Would it harm or hurt in any way to cut my converter off my 04 saab 93 2.0 turbo?

It would harm the air you and I breathe, open yourself up to a federal charge of tampering with emissions equipment and finally set a check engine light that will never go away.

Otherwise, no.


LOL… In addition to all the salient points Mustangman just made… Why are you thinking about doing this anyway… Cats rarely go bad in my experience…and I mean very rarely. Is there a code you are getting that makes you think the cat needs to go or is it damaged physically? A P0420 code (Catalytic efficiency below threshold) is very common and is most often resolved by O2 sensors and or fixing any exhaust leaks you may have for example…

Just curious if some code is pushing you toward this bad decision or not


And the computer system that runs the car expects the cat/o2 sensor to work. Removing the cat would screw that (and us) up.


Well, it’s also gonna make it loud as hell unless you weld in a straight pipe, and unless you’re doing this for a race car that will never be driven on the street, as @Mustangman said, you’ll be breaking the law, and the noise you’re making is going to clue every cop within 5 blocks as to what you did.

By the way, removing the cat isn’t going to give you appreciable gains in performance, so if that’s the motivation, law and morality aside, don’t bother.


I am going to make a guess that Adam is about 17 to 22 years old, wants to “straight pipe” his 9-3 so it makes “mad power” 'cause he thinks that cat is just robbing his turbo… And it will make it sound really cool, too! :roll_eyes:

The major harm is to the environment. And if you get caught - it could cost you a lot of money.

There are ways to do it. You have to trick out the ECU that the cat is gone. If you don’t do that, then the car will perform like crap and gas mileage will plummet. It’s not worth it.

We still do not know the actual reason for Adam to think about “de-cating” his car…
If this is something like P0420 code, then replacing the front converter is what is needed to “make it right”.
Aftermarket converter is around $250:,2004,9-3,2.0l+l4+turbocharged,1428612,exhaust+&+emission,catalytic+converter,5808
This is “direct fit”, so even with all the bolts frozen and in need of “advanced techniques” to remove, should not take more than 2-3 hours of work for DIY-er.

◆ AVAILABLE DATA:
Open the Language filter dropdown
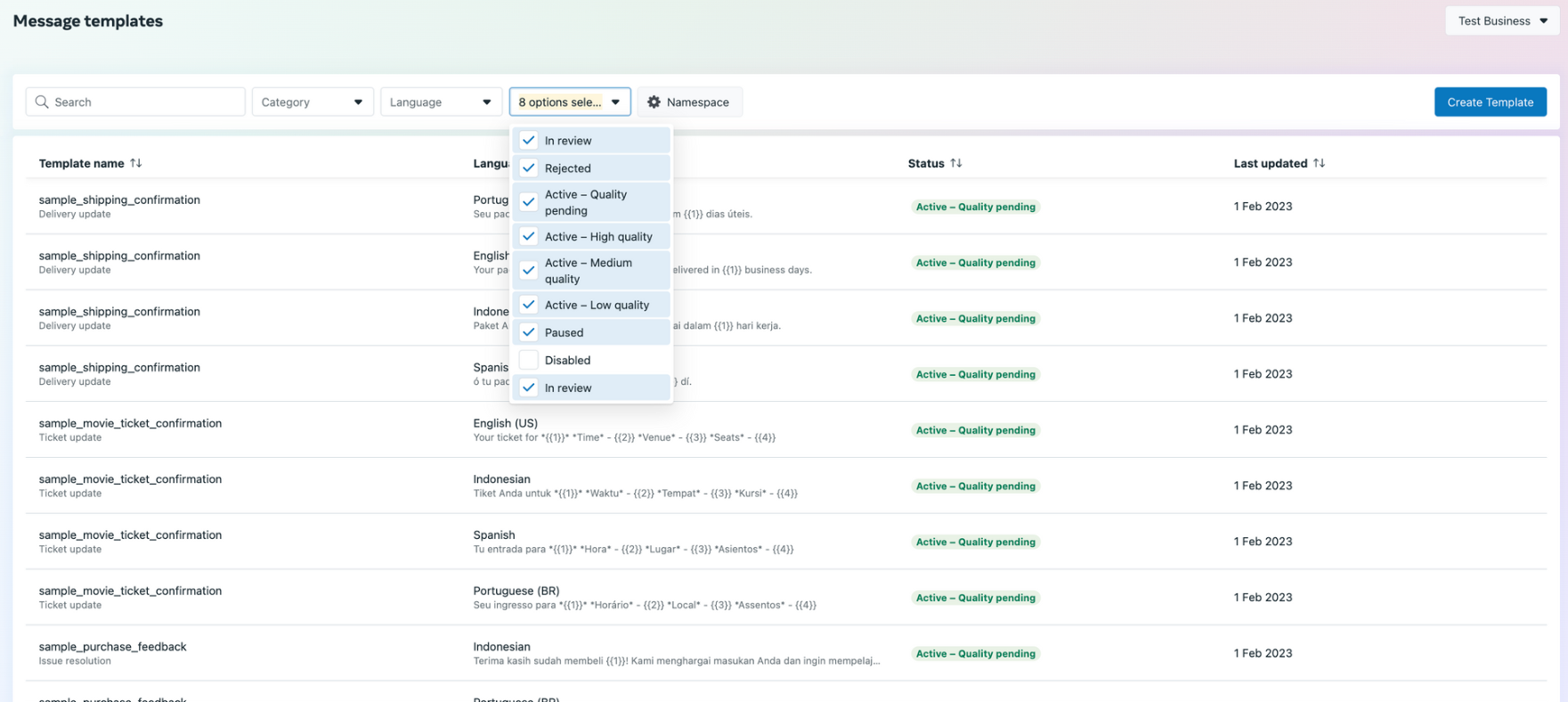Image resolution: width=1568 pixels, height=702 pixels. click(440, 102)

◆ BRIEF 1: Print, word for word, the part of the catalytic converter thread that opens with the words containing "There are ways" and closes with "work for DIY-er.".
◆ BRIEF 2: In the catalytic converter thread, what does a P0420 code stand for?
◆ BRIEF 3: Go on with the catalytic converter thread from its last sentence.

◆ EXPECTED ANSWER 1:
There are ways to do it. You have to trick out the ECU that the cat is gone. If you don’t do that, then the car will perform like crap and gas mileage will plummet. It’s not worth it.

We still do not know the actual reason for Adam to think about “de-cating” his car…
If this is something like P0420 code, then replacing the front converter is what is needed to “make it right”.
Aftermarket converter is around $250:,2004,9-3,2.0l+l4+turbocharged,1428612,exhaust+&+emission,catalytic+converter,5808
This is “direct fit”, so even with all the bolts frozen and in need of “advanced techniques” to remove, should not take more than 2-3 hours of work for DIY-er.

◆ EXPECTED ANSWER 2: Catalytic efficiency below threshold.

◆ EXPECTED ANSWER 3:
Likely, the muffler shop will do it for similar money and much faster.

Back in the early days of catalytic converters, there were some old guys who… somehow… believed that their gas mileage would improve if they could get the cat converter to fail. So, some of these oldsters would purposely put leaded gasoline into the tank, in order to kill the CC and “improve” their performance and gas mileage. Boy, did they learn a lesson the hard way…

Of course, like most people who don’t understand a particular concept, a lot of them claimed that a massive government conspiracy was to blame.

I replaced a cat once and the warnings that came with it would give anyone pause to tamper with it. No one would do it for you for fear of fines and being shut down. Doing it yourself would open yourself up to same. Then if you ever had it in a shop I do believe they are required to report the issue or be subject to the same. I don’t have enough money or energy to fight the feds on something like this.

He may want to know because his has gone bad and Saab probably wants $1k to install a new one. Aftermarket cats often give a check engine light as if you had no cat. Been there, done that. Thanks, Magnaflow. And cats do go bad apparently. Had to put one on wife’s 2013 highlander, per dealer. It wasn’t cheap.

If it was one of the vehicles I drive (both 2005’s), they would’ve gotten cut off and spark plug defoulers inserted in the 02 sensor bung to remove the downstream 02 sensor from directly in the exhaust path. Check engine light is gone, no performance loss (or gain), and I’ll gamble that the government isn’t going to climb under my 14 year old vehicles to inspect. Dammit if they do.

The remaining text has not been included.